* DIRECTIONS: Below are entries; count the lines among them that contain the word "computer", and give only the count.

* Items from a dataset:
● ● ● ● ●
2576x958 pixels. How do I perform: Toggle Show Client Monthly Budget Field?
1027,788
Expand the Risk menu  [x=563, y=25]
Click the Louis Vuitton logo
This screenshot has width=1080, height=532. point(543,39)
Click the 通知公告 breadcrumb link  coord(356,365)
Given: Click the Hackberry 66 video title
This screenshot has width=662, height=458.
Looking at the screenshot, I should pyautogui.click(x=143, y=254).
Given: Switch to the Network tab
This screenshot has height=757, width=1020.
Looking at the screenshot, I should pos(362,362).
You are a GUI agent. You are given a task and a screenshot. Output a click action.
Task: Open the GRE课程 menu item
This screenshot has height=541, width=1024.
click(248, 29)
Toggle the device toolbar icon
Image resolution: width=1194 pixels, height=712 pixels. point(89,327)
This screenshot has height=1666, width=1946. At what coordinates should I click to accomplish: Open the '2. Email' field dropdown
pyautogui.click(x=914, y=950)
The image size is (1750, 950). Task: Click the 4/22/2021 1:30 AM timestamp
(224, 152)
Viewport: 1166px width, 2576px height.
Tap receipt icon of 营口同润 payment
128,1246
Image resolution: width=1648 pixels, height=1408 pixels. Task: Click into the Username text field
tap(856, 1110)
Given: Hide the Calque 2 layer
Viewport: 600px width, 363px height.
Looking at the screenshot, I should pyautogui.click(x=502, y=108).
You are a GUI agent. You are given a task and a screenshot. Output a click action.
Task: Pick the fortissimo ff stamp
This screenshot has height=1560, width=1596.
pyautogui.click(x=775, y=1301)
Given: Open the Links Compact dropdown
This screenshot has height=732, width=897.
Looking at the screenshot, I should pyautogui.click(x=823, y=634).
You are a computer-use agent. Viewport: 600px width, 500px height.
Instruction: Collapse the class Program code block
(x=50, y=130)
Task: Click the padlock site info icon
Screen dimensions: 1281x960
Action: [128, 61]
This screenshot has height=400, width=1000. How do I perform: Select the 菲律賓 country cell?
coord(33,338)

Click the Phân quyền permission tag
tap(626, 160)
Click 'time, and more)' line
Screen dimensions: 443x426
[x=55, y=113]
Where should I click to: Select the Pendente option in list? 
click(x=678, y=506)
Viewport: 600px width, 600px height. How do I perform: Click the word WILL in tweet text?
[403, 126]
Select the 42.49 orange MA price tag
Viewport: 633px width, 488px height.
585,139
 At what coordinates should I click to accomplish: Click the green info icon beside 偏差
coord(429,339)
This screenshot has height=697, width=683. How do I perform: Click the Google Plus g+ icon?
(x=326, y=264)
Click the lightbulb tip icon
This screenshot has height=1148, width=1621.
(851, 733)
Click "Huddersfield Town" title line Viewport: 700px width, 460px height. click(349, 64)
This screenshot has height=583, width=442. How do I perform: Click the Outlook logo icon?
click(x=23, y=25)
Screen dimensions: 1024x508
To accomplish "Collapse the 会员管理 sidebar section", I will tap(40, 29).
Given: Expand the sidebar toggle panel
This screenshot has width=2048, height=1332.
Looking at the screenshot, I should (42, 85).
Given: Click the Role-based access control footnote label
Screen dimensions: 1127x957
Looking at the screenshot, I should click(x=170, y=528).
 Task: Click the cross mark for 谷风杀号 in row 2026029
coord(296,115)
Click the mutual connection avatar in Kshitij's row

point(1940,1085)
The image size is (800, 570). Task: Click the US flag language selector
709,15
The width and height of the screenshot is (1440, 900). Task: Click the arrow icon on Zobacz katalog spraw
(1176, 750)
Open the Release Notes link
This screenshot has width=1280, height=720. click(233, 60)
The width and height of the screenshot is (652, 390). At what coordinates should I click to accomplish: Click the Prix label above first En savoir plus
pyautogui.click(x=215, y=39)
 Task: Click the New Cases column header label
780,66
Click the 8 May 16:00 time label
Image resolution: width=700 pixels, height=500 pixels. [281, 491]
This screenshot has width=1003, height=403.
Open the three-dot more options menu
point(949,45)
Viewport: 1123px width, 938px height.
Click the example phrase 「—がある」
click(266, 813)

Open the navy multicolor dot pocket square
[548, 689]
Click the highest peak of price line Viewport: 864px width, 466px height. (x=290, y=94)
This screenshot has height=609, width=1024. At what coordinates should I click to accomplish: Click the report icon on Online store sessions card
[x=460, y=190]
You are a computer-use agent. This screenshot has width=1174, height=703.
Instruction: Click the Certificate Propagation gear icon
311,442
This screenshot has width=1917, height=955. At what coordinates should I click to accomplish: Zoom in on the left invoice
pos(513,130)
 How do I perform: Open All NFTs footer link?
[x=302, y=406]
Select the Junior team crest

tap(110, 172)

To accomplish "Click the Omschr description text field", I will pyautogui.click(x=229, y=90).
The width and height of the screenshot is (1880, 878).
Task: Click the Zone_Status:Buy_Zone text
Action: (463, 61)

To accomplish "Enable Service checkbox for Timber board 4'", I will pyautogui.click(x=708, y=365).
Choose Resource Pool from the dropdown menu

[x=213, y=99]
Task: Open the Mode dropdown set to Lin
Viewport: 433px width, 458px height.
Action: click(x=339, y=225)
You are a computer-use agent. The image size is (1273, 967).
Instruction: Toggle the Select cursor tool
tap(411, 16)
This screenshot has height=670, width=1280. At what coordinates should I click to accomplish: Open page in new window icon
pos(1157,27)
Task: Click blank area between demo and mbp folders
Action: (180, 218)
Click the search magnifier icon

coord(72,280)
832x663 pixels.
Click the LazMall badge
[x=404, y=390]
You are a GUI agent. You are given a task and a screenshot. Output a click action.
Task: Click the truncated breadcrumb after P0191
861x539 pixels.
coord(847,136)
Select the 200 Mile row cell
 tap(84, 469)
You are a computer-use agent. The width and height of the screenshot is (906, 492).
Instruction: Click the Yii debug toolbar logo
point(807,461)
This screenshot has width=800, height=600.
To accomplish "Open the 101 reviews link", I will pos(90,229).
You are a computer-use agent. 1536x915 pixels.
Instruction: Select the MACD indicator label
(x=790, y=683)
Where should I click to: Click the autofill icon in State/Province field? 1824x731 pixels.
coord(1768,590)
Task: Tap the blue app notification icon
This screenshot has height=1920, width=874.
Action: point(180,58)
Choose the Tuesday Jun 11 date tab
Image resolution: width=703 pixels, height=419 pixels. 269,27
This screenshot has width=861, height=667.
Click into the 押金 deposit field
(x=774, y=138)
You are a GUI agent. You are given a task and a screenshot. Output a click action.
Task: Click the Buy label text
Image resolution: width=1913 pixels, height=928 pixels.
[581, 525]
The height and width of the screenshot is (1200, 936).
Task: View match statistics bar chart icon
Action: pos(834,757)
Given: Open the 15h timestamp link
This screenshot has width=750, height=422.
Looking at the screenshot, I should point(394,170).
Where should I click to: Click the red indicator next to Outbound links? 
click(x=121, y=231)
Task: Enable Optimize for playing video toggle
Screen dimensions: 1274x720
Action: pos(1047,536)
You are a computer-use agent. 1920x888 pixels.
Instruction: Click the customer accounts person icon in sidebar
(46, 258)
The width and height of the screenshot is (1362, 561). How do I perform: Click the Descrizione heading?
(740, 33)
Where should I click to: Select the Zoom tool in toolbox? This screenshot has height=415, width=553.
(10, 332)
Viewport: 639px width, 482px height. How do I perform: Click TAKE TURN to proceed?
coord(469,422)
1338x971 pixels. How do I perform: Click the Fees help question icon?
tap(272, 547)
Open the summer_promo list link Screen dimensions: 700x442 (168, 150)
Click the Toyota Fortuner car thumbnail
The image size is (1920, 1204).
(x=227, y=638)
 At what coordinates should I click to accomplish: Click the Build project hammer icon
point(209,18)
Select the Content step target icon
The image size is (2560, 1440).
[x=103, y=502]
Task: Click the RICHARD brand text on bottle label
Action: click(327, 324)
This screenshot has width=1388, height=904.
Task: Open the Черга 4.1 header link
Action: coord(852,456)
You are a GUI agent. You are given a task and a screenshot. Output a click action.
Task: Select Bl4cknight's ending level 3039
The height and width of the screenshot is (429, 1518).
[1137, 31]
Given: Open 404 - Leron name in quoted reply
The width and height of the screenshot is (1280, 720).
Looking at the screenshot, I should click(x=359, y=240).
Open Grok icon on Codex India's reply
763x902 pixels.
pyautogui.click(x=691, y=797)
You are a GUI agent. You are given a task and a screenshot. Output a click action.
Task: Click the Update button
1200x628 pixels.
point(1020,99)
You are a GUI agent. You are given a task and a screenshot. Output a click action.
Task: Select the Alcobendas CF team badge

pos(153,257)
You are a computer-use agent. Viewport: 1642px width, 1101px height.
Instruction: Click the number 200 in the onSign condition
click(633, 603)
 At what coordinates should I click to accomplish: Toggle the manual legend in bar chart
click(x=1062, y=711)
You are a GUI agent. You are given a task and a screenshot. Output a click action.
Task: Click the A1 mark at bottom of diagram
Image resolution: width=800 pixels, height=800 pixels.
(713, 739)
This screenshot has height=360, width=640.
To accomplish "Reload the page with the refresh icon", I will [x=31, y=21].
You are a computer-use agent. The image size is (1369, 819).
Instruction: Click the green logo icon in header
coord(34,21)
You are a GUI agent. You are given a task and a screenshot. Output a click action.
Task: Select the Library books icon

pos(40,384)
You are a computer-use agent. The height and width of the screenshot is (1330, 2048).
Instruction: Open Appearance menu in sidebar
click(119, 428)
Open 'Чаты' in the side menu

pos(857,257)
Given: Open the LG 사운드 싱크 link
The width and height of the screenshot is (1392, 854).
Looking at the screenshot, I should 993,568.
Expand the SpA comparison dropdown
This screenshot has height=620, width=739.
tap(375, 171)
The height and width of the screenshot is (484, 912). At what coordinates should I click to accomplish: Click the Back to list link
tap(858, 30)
● ● ● ● ●
* RESULT OF THE TASK: 9